▶ **WORK TO BE COMPLETED**
Below are entries; print them exactly from the first line through the one containing "Screen dimensions: 521x497".

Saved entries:
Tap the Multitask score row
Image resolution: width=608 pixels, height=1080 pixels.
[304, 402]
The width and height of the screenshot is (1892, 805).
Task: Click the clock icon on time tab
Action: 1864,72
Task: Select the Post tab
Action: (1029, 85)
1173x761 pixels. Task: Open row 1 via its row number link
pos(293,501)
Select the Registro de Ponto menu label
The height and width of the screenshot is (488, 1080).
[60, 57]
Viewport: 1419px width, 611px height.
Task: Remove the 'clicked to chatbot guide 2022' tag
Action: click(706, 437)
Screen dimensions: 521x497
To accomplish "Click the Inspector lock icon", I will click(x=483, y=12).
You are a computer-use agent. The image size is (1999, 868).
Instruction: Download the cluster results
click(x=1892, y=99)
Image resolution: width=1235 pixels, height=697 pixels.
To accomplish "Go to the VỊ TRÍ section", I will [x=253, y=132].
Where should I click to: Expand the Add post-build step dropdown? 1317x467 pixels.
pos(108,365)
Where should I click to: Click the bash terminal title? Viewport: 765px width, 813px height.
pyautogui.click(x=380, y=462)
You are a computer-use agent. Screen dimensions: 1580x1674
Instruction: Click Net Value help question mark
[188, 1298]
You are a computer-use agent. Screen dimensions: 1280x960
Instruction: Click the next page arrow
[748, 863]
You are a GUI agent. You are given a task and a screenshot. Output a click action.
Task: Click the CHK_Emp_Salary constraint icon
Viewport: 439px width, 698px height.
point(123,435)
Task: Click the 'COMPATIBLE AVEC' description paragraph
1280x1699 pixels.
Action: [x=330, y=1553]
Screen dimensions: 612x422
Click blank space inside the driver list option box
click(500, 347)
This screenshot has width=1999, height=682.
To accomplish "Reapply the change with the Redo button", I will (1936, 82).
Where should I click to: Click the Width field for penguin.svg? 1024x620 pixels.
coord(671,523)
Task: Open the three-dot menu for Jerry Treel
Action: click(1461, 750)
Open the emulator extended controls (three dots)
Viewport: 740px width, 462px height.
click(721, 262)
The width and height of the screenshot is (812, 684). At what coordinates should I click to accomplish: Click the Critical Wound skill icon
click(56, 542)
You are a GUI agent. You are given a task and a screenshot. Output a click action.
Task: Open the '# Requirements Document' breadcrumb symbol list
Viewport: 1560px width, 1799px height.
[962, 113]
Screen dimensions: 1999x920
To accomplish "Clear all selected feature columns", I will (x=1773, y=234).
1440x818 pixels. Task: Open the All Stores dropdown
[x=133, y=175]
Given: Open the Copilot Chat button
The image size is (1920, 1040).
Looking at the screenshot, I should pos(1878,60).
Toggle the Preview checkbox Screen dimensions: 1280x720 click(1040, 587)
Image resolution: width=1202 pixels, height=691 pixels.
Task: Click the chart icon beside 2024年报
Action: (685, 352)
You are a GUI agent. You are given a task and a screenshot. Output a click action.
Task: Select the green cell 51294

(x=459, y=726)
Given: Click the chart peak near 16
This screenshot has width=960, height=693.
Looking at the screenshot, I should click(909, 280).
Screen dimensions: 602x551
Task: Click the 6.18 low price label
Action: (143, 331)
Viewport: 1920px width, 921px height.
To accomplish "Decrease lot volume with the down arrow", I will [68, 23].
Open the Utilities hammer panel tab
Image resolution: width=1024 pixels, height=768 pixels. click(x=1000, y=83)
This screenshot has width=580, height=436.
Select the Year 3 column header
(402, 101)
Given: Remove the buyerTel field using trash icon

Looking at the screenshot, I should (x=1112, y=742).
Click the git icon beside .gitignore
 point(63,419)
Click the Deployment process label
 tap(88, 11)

▶ **ANSWER**
Tap the Multitask score row
Image resolution: width=608 pixels, height=1080 pixels.
[304, 402]
The width and height of the screenshot is (1892, 805).
Task: Click the clock icon on time tab
Action: 1864,72
Task: Select the Post tab
Action: (1029, 85)
1173x761 pixels. Task: Open row 1 via its row number link
pos(293,501)
Select the Registro de Ponto menu label
The height and width of the screenshot is (488, 1080).
[60, 57]
Viewport: 1419px width, 611px height.
Task: Remove the 'clicked to chatbot guide 2022' tag
Action: click(706, 437)
Screen dimensions: 521x497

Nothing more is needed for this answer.